Given task 1:
Reproduce the portion of the steelhead fishing line thread from "## snagless-1 (Oct" up to and including "(Nov 15, 2008)".
Given task 2:
Proceed with the forum thread on steelhead fishing line, starting from the point at which it ends.

Passage given:
# fav line?



## ohihunter2014 (Feb 19, 2017)

what do you guys like the most for a steelhead setup? I know i should use a leader and thinking about using braid. maybe fireline or PP. what colors best for the rivers?


----------



## 1MoreKast (Mar 15, 2008)

Page 5 and 6 on Newbie Thread will give you some food for thought. 10lb-12lb Mono of your choice to get you started is good in quick response.


----------



## hailtothethief (Jan 18, 2017)

all you need is 6 pound line. 4 pound if you reduce your drag.


----------



## snagless-1 (Oct 26, 2014)

A 8 to 10 foot noodle rod with 8 pound trilene mono,with a vanish leader 4-6 #if light bite 6-8#,a good reel with a smooth drag.


----------



## nooffseason (Nov 15, 2008)

hailtothethief said:


> all you need is 6 pound line. 4 pound if you reduce your drag.


Really? He's asking about mainline, not leader tippet. You spool up with 4 lb mainline for steelhead? What happens when you snag?


----------



## bumpus (Jan 17, 2015)

I use 4 pound seagaur red label for mainline on a 10.5 foot st Croix triumph ultralight


----------



## missionfishin (Sep 21, 2011)

I use hi vis yellow fireline. It floats and is easy to mend.


----------



## ohihunter2014 (Feb 19, 2017)

nooffseason said:


> Really? He's asking about mainline, not leader tippet. You spool up with 4 lb mainline for steelhead? What happens when you snag?


yep need a mainline. I was thinking the power pro hi viz yellow with a longer flor leader would help me see my line better but want to make sure its the right thing to do. I can get fireline for $8 12 or 14lbs test but if something else is better ill go with that.


----------



## bwarrenuk (Jan 4, 2015)

Blood run 12 or 15 lb


----------



## hailtothethief (Jan 18, 2017)

Target pointing data:
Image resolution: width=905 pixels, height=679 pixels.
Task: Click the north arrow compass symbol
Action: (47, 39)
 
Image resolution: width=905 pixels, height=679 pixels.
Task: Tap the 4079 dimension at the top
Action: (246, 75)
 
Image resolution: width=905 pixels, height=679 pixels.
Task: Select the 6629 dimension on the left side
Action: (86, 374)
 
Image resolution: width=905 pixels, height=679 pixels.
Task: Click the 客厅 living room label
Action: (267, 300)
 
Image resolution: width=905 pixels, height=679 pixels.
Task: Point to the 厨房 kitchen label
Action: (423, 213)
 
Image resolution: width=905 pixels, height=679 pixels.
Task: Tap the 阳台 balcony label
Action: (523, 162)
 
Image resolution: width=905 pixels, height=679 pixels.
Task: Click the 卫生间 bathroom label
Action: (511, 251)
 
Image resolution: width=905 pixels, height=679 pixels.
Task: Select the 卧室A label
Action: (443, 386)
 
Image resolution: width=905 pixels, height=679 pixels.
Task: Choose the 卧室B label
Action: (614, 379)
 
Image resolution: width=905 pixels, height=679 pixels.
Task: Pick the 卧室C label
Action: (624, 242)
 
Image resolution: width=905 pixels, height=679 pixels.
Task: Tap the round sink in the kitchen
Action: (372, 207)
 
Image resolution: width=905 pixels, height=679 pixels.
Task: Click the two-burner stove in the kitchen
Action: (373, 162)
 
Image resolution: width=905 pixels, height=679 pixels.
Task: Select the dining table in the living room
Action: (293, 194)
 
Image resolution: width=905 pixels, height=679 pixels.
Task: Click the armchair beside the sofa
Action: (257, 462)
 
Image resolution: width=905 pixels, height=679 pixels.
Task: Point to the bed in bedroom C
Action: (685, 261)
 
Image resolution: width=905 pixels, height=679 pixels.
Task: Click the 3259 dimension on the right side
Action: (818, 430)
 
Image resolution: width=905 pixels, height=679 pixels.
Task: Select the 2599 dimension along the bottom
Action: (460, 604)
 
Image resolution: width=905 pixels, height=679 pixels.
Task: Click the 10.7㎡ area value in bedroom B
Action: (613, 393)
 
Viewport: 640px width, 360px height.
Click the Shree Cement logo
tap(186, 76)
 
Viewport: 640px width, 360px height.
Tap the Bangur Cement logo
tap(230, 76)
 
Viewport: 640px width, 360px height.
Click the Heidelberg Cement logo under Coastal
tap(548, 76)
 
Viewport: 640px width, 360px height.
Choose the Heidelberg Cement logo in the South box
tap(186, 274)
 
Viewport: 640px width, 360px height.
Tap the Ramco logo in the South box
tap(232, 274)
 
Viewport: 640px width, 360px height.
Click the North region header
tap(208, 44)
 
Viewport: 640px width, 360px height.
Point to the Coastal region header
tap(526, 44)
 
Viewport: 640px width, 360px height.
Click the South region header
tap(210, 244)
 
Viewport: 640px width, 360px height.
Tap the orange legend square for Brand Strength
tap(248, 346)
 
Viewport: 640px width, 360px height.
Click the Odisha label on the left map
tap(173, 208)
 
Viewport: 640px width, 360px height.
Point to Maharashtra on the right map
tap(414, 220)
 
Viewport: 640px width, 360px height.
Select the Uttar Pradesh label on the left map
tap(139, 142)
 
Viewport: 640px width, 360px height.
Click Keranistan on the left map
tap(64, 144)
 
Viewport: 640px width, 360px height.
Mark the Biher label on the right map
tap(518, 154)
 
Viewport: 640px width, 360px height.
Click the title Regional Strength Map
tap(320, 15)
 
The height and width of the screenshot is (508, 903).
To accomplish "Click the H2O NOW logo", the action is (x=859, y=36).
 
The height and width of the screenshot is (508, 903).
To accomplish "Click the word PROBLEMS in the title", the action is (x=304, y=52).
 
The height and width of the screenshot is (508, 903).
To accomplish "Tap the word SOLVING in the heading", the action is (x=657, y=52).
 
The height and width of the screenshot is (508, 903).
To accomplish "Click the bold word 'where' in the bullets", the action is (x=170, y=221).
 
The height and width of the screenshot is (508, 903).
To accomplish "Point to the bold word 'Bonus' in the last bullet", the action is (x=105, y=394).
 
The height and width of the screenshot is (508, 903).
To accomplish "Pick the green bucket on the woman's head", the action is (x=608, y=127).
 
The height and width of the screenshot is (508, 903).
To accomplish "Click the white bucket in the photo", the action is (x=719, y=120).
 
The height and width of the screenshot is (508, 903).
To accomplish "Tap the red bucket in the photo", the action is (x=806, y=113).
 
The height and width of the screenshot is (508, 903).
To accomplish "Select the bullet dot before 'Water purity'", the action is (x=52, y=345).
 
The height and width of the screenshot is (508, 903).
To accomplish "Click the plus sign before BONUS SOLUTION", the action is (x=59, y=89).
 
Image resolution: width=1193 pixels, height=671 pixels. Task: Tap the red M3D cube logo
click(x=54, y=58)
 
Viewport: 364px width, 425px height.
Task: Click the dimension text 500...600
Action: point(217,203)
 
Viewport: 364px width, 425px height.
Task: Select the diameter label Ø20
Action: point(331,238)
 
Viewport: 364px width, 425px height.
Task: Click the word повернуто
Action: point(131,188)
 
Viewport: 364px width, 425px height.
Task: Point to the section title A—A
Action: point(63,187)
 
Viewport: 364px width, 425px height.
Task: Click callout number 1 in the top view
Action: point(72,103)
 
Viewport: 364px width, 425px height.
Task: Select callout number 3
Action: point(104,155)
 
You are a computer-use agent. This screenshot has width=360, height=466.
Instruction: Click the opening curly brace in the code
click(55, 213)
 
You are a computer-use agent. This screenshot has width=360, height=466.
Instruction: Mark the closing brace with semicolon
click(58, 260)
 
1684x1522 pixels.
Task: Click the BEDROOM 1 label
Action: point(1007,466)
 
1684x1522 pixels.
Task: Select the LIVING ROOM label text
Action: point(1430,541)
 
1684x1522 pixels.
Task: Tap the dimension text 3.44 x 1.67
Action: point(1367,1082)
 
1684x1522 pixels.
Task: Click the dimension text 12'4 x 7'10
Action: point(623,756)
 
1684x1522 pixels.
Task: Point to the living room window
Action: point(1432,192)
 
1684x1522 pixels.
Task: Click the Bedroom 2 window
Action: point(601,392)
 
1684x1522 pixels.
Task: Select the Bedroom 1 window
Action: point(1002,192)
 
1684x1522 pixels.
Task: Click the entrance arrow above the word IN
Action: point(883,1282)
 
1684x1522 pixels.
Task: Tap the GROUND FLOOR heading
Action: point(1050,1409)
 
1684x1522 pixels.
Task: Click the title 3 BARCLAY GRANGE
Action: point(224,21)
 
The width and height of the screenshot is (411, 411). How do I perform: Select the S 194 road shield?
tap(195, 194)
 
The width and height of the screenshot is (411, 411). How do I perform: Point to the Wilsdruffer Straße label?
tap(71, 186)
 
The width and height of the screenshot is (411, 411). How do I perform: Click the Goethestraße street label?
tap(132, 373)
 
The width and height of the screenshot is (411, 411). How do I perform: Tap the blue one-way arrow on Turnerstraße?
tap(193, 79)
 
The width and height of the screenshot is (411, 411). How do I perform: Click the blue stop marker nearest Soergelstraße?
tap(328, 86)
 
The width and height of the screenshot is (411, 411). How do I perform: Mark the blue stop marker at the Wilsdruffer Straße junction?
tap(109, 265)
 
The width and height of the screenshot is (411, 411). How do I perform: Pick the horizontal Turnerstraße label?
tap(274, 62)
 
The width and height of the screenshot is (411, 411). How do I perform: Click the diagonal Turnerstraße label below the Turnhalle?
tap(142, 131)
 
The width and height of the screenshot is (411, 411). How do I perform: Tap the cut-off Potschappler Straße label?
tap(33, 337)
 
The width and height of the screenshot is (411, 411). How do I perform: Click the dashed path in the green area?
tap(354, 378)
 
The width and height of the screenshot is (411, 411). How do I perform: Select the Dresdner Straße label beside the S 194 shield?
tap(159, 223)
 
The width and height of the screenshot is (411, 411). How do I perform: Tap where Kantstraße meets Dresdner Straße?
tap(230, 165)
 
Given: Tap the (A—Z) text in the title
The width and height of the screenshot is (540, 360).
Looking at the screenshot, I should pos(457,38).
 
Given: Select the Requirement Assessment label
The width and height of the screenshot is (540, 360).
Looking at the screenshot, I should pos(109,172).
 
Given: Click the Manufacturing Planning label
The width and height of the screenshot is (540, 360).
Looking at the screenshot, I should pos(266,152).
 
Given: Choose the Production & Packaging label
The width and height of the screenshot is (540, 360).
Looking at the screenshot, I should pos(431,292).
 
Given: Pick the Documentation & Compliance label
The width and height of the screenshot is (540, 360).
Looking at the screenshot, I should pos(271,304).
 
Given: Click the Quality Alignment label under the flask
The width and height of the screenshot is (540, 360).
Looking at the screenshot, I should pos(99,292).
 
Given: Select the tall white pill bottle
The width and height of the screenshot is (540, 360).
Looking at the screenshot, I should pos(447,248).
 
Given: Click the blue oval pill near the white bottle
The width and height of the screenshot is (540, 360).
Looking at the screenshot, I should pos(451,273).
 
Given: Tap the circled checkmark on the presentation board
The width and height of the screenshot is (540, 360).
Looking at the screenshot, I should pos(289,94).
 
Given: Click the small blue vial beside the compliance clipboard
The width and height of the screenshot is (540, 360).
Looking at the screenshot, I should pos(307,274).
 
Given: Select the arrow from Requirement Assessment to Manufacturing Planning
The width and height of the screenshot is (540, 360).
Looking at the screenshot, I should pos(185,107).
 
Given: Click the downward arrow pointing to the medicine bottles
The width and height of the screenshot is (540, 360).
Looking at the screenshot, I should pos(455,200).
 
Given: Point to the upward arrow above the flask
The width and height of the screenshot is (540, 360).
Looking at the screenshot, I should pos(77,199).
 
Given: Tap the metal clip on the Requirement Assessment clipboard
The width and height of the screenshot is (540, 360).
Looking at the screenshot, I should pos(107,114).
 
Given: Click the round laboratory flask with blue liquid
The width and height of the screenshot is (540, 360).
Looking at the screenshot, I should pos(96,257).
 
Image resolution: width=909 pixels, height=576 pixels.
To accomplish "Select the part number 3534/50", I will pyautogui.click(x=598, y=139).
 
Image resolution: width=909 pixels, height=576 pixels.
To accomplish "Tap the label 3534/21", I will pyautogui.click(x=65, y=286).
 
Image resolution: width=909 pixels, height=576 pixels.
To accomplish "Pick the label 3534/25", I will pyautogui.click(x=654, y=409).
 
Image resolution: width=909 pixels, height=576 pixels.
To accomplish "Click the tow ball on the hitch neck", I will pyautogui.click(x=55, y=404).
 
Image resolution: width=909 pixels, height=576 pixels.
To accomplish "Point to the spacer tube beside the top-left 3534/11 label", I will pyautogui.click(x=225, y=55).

Task answer 1:
## snagless-1 (Oct 26, 2014)

A 8 to 10 foot noodle rod with 8 pound trilene mono,with a vanish leader 4-6 #if light bite 6-8#,a good reel with a smooth drag.


----------



## nooffseason (Nov 15, 2008)

Task answer 2:
nooffseason said:


> Really? He's asking about mainline, not leader tippet. You spool up with 4 lb mainline for steelhead? What happens when you snag?


I use 12 lb trilene mainline with about a 20 foot piece of 6 pound trilene leader low vis green.

Once spring gets here with the clear water ill roll with 4 lb main no leader. When i get snagged i have a bead 3 inches above the hook. I pull break off the hook at the bead if i cant pop the snag loose.


----------



## nooffseason (Nov 15, 2008)

Two people now suggest 4 lb mainline. I just don't see the point. Sounds like lost fish, exhausted fish, and snags that break at any weak point in the line leaving unnecessary lengths of line in the river. Maybe I'm nuts, who knows


----------



## ohihunter2014 (Feb 19, 2017)

im surprised no one said braid cause of the strength for snags.


----------



## bumpus (Jan 17, 2015)

nooffseason said:


> Two people now suggest 4 lb mainline. I just don't see the point. Sounds like lost fish, exhausted fish, and snags that break at any weak point in the line leaving unnecessary lengths of line in the river. Maybe I'm nuts, who knows


I run 4 pound because I can get away with it I lose a few jigs every year but I make my own so it not a big deal the exhausted fish part I haven't seen much of but with the rod i use if the fights taking to long I can tighten my drag and end things pretty quick


----------



## laynhardwood (Dec 27, 2009)

4lb mainline lol  no thanks. I also don't like braid for steelhead fishing. Just use some 8-10lb mono and go and catch some fish man


----------



## kayak1979 (Jul 13, 2014)

8 lb berkley Crystal braid. Then about a 12 to 14" fluoro leader.


----------



## steelhead sniper 860 (Nov 6, 2013)

Used to run 8Lb green color spiderwire mono, its Cheap and strong, casts good, found at Walmart for $4-5 for 220yards. Would run it straight from the reel to the hook no leader caught plenty of fish with it, in clear water even. Sometimes I'll use it as a tippet for my centerpin also.


----------



## devildave (Sep 20, 2014)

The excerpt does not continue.